There is no real struggle for “equality in bearing the burden.” In Israel, there is no true equality. And the IDF, which knows this better than anyone, is the last to man the barricades to recruit the bnei Torah.

Therefore, there is no cause for alarm. They are not going to recruit yeshiva students today, and not a year from now either.

The judges are cut off from Israeli society. It is pure delusion that they think their decision can bring about a change, that they can dictate to the Torah community; it’s a foolish misconception.

Credit is due to Justice Noam Solberg, who stood alone against all his colleagues on the bench, and told them: You are in error.

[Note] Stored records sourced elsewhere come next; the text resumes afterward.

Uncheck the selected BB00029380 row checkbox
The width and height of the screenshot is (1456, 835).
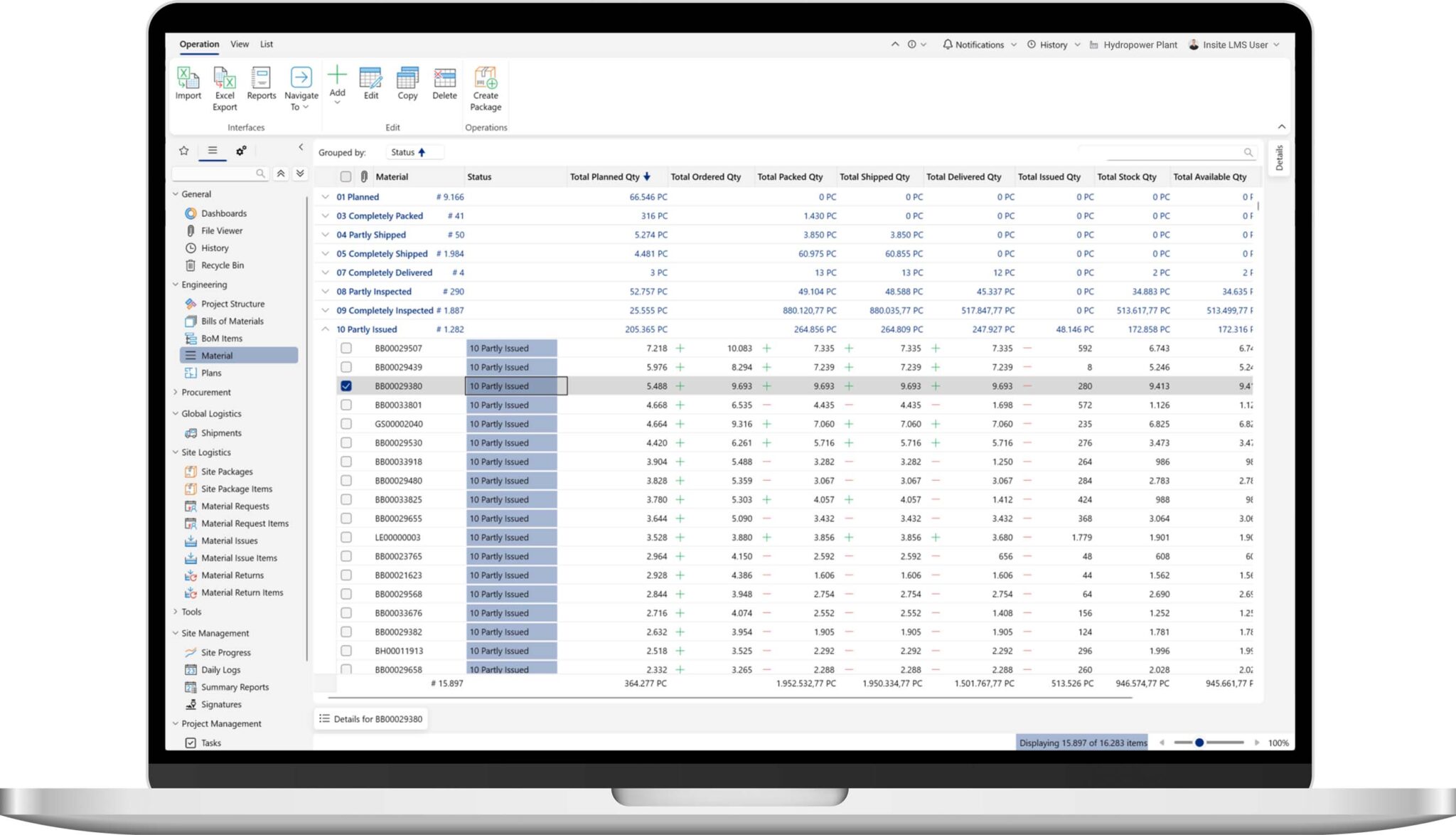pyautogui.click(x=346, y=385)
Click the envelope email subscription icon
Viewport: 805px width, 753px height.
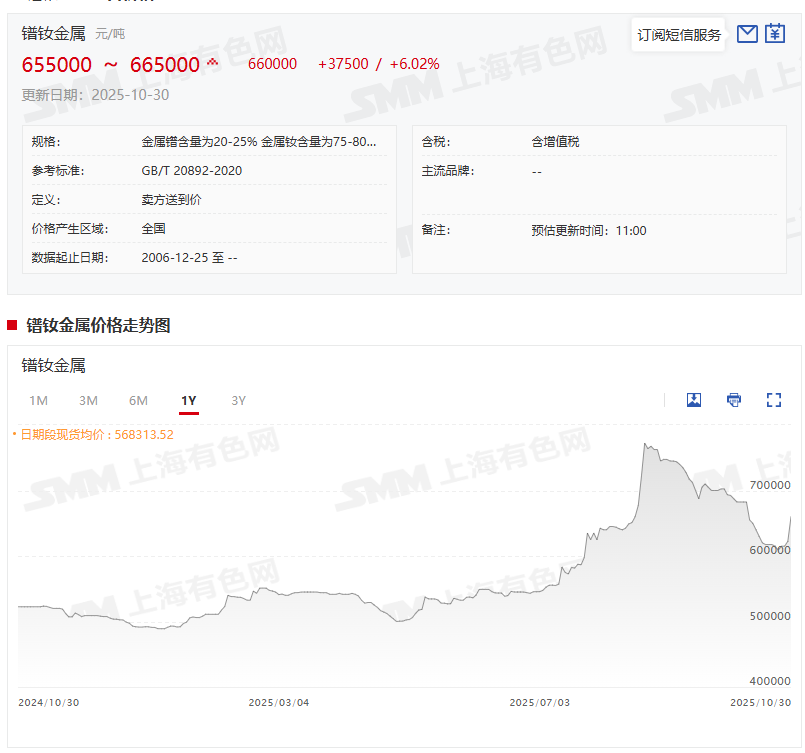pos(746,35)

You have misread the map, and your decision is wrong. His was the minority of one which said that they cannot dictate to the people laws which are the responsibility of the elected legislators.

I would suggest to all those who are celebrating the ruling of the High Court this week, to check the whereabouts of all those politicians who raised the flag of war against the lomdei HaTorah. Which of them achieved anything of significance?

Search through all the past years from the 1960’s to the present, through all the rulings of the Court. Have they brought a single ben Torah into the IDF? Even one?

What has not happened until now, will not happen in the future.

There is no cause for alarm. Be calm.